Introduction and Overview

EDA Exploration de Donnees Agrégatives
Exploratory Data Analysis

The acronyms used to name the program presented here reflect the main purpose and underlying principles of this interactive data analysis program: Exploratory data analysis is an approach to data analysis inspired and pioneered by John Tukey's seminal "Exploratory Data Analysis" (Reading, Mass 1977). This approach is understood here in the first place as an attitude and awareness towards methodological problems in their specific context of utilization. The EDA program is a general interactive tool for data analysis with a specialization in the area of analysis of aggregate data. The program grew out of teaching and research in the area of exploratory data analysis on the on hand and multivariate analysis on the other; this experience is reflected in the various aspects of the program.

This analysis tool is not a system with EDA techniques, but an analysis environment for exploratory analysis with some "standard" techniques. It is interactive, easy to use (but with many options left to the more advanced user); explicit procedures are preferred to automatic ones, thus providing a tool for open ended exploratory research. The program is conceived in a way to facilitate specific implementations for specific applications and easy adaptation of other program components, which then can take advantage of the syntax analysis, data handling and documentation facilities as well as the common library.

A command language using a few syntactical constructs (keywords, named values, names and variable lists) is used to communicate with the program. Variables analyzed reside in a work area (WA) which needs not be a rectangular data matrix. Variables are referred to by integer numbers or variable names. A variable descriptor allows for more documentation of variables. Numeric information can be stored in names and descriptors and be extracted from it (e.g. year of an election). Alphanumeric case identifications and a numeric grouping variable (column indices) are associated with each work area. Variables can be tied together as "bundles" (variable ties, groups of variables, row indices). The work area may be transposed; labels then become casids, variable-ties become group memberships and vice-versa. Associated with the work area are several matrices, where results are stored and manipulated: An area called MATRIX contains a similarity or dissimilarity matrix (e.g. correlations for the factor analysis), two matrices called C1 and C2 ("configurations") keep the results from dimensional analyses (e.g. in the case of principal components C1 contains the factor loadings, C2 the factor scores). These matrices are then used for displays (plots, coded lists) rotation, comparison etc.
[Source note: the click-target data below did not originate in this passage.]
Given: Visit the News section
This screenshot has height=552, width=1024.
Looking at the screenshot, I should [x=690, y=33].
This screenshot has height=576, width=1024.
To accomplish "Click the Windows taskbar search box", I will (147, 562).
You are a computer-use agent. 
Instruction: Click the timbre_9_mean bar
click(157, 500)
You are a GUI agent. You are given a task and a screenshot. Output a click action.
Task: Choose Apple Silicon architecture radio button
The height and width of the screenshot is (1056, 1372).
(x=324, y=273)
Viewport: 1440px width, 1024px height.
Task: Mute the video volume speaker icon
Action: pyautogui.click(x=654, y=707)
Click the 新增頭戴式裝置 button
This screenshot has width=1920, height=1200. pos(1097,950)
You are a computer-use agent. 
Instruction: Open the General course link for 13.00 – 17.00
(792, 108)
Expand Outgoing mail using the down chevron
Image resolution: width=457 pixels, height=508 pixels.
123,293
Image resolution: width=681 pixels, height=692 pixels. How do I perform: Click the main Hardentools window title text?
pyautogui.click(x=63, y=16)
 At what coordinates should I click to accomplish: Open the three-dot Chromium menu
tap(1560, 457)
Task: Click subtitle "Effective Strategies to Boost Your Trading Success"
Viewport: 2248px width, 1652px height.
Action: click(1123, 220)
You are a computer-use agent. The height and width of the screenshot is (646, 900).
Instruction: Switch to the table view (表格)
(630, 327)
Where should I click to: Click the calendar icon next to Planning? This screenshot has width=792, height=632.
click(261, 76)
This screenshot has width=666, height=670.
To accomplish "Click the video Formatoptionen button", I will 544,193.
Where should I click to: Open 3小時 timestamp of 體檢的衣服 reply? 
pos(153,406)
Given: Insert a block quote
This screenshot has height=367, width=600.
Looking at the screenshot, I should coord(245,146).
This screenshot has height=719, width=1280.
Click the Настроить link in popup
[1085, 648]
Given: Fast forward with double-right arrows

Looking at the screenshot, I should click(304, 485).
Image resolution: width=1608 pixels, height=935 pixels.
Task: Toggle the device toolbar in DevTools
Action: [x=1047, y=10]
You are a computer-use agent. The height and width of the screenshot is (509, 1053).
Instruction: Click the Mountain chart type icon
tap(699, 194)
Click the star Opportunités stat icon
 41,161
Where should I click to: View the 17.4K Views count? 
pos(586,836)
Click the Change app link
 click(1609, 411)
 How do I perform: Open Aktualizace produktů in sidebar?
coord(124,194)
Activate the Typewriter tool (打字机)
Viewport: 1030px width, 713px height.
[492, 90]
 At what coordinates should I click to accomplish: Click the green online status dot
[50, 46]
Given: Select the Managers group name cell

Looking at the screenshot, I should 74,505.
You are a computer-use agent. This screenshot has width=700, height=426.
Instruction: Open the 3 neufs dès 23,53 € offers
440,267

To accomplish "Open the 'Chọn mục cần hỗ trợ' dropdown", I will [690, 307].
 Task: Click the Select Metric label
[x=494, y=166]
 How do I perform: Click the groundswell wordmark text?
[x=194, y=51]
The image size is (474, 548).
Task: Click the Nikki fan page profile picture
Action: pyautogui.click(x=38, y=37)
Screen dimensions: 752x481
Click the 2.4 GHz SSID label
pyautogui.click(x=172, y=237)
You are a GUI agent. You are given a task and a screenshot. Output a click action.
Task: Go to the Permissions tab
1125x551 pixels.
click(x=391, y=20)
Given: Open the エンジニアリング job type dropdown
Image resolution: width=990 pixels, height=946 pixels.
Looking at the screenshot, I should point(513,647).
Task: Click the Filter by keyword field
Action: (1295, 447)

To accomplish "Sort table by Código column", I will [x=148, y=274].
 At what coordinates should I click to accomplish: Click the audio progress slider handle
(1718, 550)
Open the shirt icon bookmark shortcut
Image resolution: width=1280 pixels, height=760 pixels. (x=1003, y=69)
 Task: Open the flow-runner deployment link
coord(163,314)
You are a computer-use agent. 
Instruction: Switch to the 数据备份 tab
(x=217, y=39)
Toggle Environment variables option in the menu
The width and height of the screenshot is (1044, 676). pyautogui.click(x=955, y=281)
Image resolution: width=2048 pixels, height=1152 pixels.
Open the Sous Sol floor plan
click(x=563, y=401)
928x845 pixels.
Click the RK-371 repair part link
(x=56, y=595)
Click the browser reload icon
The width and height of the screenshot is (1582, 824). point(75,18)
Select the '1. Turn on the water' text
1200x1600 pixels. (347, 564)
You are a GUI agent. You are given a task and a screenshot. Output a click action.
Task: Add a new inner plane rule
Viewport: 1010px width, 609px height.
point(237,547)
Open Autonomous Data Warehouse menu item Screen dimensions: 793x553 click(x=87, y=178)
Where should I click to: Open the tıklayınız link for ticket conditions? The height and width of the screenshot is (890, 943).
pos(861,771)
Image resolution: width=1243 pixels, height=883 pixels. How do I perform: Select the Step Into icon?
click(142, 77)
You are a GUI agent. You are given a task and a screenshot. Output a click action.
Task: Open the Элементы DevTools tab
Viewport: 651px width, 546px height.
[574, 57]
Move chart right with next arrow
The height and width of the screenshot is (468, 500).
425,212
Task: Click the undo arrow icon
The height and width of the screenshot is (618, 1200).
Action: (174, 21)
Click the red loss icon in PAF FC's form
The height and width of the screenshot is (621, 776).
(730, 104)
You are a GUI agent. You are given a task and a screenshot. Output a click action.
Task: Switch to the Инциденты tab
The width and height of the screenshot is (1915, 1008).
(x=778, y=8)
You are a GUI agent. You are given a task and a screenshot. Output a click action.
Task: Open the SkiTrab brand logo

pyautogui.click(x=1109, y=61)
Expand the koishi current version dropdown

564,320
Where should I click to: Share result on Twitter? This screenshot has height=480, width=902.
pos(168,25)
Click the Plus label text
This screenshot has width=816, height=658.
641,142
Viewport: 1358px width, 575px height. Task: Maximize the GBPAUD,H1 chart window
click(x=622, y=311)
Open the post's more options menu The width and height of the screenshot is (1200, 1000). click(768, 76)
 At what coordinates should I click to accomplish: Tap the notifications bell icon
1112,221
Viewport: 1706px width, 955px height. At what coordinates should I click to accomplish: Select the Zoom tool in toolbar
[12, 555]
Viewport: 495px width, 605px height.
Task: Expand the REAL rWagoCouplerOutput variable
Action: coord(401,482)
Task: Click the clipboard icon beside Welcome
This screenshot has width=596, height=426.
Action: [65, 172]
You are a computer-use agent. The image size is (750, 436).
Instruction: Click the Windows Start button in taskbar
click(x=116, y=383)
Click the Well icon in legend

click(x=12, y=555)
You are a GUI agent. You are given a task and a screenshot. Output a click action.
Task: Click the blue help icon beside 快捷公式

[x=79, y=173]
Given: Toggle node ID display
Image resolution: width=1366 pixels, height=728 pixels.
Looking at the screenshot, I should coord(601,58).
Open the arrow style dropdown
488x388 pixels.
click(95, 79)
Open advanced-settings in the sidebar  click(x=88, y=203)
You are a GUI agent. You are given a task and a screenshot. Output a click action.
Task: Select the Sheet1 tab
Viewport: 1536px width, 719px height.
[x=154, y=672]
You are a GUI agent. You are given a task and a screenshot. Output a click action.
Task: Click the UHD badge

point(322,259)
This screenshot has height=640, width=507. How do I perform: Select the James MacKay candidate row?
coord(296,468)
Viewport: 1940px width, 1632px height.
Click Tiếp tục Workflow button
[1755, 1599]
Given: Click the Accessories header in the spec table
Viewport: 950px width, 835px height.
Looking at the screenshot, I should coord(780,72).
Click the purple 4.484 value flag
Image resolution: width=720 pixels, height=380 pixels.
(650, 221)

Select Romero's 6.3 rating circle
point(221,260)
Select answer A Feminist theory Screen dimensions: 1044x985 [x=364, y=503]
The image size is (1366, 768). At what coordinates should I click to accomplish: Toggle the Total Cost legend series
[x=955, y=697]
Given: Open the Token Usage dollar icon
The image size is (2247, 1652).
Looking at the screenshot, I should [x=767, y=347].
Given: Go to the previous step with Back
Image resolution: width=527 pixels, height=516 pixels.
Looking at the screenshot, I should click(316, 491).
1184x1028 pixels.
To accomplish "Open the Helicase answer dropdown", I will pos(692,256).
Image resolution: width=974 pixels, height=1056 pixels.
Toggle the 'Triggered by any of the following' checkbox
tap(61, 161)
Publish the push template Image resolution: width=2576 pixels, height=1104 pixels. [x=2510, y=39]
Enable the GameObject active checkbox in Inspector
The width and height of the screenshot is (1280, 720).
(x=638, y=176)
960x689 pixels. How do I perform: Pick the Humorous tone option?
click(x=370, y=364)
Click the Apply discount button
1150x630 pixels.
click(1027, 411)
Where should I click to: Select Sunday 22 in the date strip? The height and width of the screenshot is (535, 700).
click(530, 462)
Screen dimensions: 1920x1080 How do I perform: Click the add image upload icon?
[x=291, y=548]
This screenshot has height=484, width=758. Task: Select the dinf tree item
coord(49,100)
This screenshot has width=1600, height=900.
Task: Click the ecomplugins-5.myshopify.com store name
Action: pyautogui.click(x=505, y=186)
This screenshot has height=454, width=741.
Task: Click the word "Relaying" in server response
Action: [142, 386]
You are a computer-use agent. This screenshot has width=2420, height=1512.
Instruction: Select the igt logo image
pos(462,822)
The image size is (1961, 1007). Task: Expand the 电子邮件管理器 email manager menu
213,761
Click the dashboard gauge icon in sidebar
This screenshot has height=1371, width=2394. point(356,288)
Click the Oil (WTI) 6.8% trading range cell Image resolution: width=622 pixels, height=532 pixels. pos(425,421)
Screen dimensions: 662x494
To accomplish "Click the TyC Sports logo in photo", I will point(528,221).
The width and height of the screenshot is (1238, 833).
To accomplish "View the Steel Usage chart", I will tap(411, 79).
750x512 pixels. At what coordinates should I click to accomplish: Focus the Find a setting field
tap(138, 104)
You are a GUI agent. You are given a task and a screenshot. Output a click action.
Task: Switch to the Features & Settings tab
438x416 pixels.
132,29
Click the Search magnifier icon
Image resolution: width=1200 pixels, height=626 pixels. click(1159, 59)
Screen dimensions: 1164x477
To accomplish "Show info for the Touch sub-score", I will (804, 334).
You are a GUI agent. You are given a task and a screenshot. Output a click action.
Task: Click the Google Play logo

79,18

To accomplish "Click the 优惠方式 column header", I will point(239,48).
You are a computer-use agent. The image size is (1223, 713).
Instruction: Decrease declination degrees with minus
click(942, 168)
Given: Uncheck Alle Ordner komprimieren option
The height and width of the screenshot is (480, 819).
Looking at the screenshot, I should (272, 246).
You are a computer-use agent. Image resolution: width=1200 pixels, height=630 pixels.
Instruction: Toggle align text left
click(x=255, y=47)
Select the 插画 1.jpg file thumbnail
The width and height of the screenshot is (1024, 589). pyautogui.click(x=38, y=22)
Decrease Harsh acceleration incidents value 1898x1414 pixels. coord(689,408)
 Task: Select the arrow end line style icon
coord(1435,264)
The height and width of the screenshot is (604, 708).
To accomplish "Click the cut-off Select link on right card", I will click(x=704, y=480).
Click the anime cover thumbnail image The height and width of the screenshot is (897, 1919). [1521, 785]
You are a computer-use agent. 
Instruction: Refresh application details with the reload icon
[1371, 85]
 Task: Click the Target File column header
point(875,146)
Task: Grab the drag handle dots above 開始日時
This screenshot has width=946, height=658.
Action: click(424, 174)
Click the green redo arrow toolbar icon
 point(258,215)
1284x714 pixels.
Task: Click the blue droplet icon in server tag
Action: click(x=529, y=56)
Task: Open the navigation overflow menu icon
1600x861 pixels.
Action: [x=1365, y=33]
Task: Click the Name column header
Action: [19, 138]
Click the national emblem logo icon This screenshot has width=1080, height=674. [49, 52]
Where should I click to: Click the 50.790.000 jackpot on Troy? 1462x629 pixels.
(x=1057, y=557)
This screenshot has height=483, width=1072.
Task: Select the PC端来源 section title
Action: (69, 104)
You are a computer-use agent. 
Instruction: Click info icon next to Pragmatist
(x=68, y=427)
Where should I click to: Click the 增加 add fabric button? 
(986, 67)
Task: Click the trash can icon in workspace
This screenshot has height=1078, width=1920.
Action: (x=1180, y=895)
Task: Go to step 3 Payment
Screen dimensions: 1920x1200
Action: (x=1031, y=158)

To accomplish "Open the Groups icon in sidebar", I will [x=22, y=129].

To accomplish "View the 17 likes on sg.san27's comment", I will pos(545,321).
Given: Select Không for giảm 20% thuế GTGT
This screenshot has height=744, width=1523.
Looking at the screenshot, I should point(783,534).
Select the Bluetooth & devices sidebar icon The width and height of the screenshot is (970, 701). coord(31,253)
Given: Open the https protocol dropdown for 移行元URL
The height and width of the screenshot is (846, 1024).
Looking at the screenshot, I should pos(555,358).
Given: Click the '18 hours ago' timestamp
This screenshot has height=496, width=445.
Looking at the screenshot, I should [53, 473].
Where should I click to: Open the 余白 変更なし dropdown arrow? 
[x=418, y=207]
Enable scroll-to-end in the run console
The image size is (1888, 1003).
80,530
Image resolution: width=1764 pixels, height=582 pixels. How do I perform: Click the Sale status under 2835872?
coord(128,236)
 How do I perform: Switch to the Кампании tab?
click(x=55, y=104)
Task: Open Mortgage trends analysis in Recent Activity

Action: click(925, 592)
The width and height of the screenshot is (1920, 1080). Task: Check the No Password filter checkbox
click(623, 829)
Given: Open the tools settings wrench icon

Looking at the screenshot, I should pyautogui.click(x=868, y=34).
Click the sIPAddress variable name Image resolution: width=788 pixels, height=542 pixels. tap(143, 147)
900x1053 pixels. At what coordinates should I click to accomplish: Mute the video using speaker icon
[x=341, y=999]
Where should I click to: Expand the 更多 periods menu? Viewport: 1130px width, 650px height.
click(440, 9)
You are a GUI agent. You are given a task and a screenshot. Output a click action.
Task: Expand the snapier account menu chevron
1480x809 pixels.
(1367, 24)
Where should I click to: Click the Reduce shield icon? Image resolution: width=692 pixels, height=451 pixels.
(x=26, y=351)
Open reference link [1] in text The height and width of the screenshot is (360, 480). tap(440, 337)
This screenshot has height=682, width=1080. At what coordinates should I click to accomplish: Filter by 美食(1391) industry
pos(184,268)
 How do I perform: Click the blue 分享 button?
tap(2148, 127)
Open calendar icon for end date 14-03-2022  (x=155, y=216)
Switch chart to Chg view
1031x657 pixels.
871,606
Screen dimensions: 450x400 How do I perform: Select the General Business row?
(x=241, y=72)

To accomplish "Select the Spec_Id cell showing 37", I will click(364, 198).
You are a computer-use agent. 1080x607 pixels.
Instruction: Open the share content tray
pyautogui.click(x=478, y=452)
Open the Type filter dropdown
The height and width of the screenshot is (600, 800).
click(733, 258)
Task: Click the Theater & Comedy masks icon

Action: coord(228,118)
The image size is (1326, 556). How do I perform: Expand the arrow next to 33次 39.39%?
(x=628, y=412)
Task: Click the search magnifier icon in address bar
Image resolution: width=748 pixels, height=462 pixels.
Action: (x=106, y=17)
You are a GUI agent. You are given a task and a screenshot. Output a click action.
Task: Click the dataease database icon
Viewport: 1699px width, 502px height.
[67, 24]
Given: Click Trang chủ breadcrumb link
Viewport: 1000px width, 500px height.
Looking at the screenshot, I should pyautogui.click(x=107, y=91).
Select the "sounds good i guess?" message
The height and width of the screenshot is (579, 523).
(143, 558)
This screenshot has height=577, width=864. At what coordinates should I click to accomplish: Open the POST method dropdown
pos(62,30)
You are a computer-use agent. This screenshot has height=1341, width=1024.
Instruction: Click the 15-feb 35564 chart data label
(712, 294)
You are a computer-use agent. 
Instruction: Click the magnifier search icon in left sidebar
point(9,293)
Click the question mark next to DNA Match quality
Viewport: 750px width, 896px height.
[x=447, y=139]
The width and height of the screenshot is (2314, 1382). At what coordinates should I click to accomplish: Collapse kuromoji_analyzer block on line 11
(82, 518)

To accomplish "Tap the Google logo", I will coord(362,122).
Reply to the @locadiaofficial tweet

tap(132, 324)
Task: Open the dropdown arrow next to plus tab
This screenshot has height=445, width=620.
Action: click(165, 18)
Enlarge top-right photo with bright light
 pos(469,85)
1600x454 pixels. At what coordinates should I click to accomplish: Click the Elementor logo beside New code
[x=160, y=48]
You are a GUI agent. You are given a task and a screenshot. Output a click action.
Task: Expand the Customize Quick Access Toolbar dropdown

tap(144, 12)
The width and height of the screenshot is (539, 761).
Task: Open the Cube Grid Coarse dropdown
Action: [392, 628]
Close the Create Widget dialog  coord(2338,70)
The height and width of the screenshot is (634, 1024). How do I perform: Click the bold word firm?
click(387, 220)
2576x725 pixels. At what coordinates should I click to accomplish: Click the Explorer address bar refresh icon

Selections (filters, group-wise analysis) can be activated without altering the current work area.

"Documents" of any length can be used to describe data. They may be attached to variables, work areas, cases or user defined concepts; there are provisions for levels of documentation, for searching strings and for extracting numeric information from documents.

EDA specific system files are used to store data and documentation. Special attention has been paid to the communication with other standard packages, especially SPSS and SAS (EDA produces SPSS or SAS setups for the creation of an SPSS system file or a SAS data step).

EDA has a comprehensive set of arithmetic transformation commands (more than 100 arithmetic and logical functions including many EDA oriented functions). Data transformation and correction commands are provided. Arithmetic transformations may be applied to variables (conditionally or unconditionally), as well as to individual cases and matrix elements (case reference as target of an arithmetic expression). If the expressions specified yield scalar results EDA may be used like a calculator. Alterations are always flagged with a modification stamp (automatic modification of the variable descriptor) and documented by encoding the command used to alter the variable into its descriptor. Some macro capabilities (single line or multi-line macros) together with scalar variables and control structures facilitate repetitious tasks.

The results of an EDA sessions may be placed into a print file, either completely or selectively. Additional options and a text editor (also used to edit documents and macros) facilitate the transfer of the results to a text formatter.

Some of the program components are adaptions of already published programs (McNeil, Interactive Data Analysis, N. York, 1977; Anderberg: Cluster Analysis for applications, N. York 1973) Implemented analysis commands include: Displaying and summarizing single variables or groups of variables, a powerful plotting command (including case identification plots), bivariate and multivariate regression (Tukey), a smoothing program; simple display maps (stored in a map archive or user defined) analyses of groups of cases; profiles of cases. Multivariate analysis: Principal component analysis (including factor scoring, rotation and a general configuration manipulation routine), a series of hierarchical and non-hierarchical clustering techniques, T-Scale, correspondence analysis, MINISSA, MDS and canonical analysis.

EDA contains also a toolbox containing may tools useful when working with data or text. Depending upon your operating system these tools will be more or less useful to you. These tasks are not necessarily linked to work with EDA.

The user can also get on-line assistance on general concepts and the syntax of each command. For ease of use there is also a command line editor allowing to correct the current command and to remember and recall previous commands. More information on the EDA approach can be found in [Horber, 1980].